A Jug of Wine, a Baguette and Thou


No shadow conspiracy worthy of investigation by a special prosecutor is responsible, but in some strange, inexplicable way, a particular handbag becomes The Bag of the Season. Right now, it's a soft, squooshy rectangle of leather, embossed velvet or leopard-print ponyskin that fastens with an enameled "F" buckle. The Fendi bag, called the Baguette because women tend to tuck it under their arms the way French homemakers tote long loaves of bread, is the choice of the chicest women attending the fall fashion shows in Milan.

And that may be how it attained its current status. A stylish woman wears it. Another woman likes the look and makes it her own. And so on, and so on, until a de facto club of cool women carrying Baguettes has been formed. By the time the word is out on The Bag, it is sold out, and its desirability increases in direct proportion to its unavailability.

"You can't predict these things," said Angela Mariani, a spokeswoman for Fendi. "The Baguette just took off. . . . It will be available again for fall, in cashmere and fur and soft crocodile."

Some of the most popular versions of the Baguette were covered with colored sequins, which enhanced the small bag's dressiness. As such, the Baguette worn in the daytime has a vaguely decadent air, like an evening dress that straggles home the morning after. When a handbag can make its wearer seem coddled, carefree and fun-loving, it's doing a lot more than transporting her lipstick.

Stores We Love: Acqua di Parma was launched at the beginning of this century as a unisex cologne, wrapped in attractive yellow packaging bearing the crest of the Duke of Parma. Diego Della Valle, owner of the company that makes the popular JP Tod shoes, was one of the many Italians who grew up surrounded by the classic citrusy scent. "My father wore it, I wore it, but a few years ago, it suddenly became hard to find," he said.
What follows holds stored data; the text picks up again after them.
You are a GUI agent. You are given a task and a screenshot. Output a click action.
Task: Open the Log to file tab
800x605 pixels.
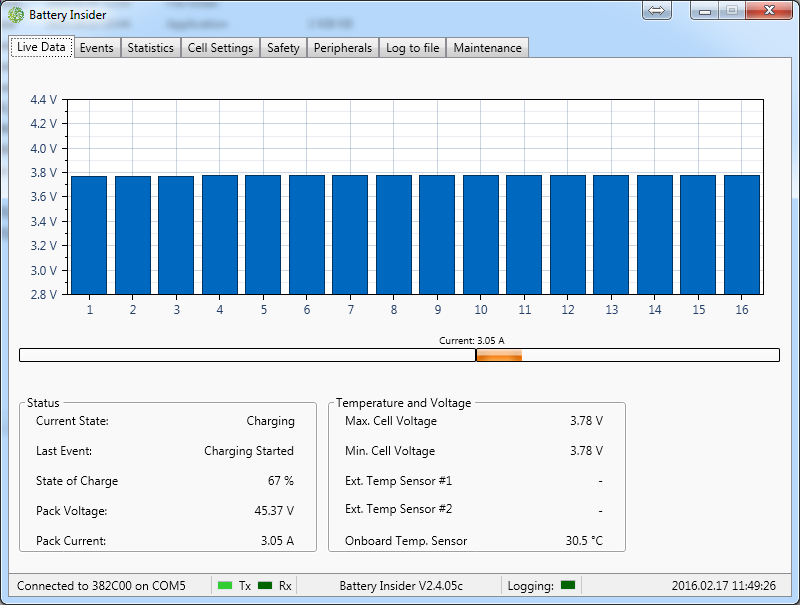pyautogui.click(x=412, y=48)
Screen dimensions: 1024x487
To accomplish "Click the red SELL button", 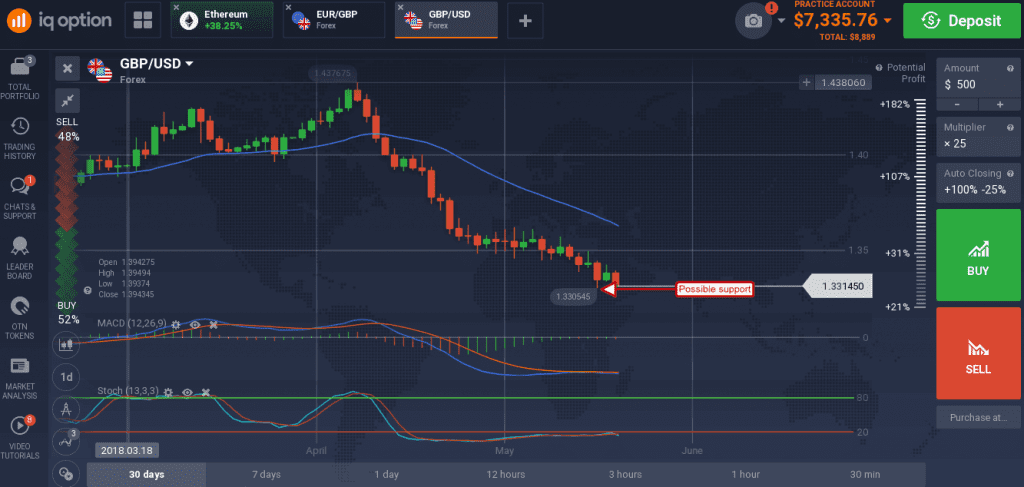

So he persuaded two of his best friends, including the owner of Ferrari, to join him in buying the brand to revive the classic scent.

The first Acqua di Parma store opened in Milan this week, filled with candles, soaps, incense, body creams and potpourri. "Italian designers market fragrances under their names, but those are produced by foreign companies like Estee Lauder or L'Oreal," Della Valle said. "Acqua di Parma is really Italian."

Neiman Marcus will open its own Acqua di Parma boutique in its Beverly Hills store Sunday.

Pucci Collectors, Rejoice: Laudomia Pucci, the 36-year-old daughter of the late Emilio Pucci, has appointed Milan-based designer Stephan Janson to create new styles using prints in the Pucci archives. The Pucci label reached the height of its popularity in the '60s and '70s, when glamorous women like Lauren Bacall and Jacqueline Kennedy collected the distinctively patterned, colorful silk clothes.

Saks Fifth Avenue and Barneys executives looked at the new collection, and plan to carry it within the next year.

It Really Is Rubber: Latex-trimmed dresses and blouses that appeared on the Prada runway last season now hang in stores. At a distance, the sheer material looks light and interesting, especially juxtaposed with natural-colored linen. It should come as no surprise that when it's close enough to touch, latex is as cozy as a condom. Which is to say, not very.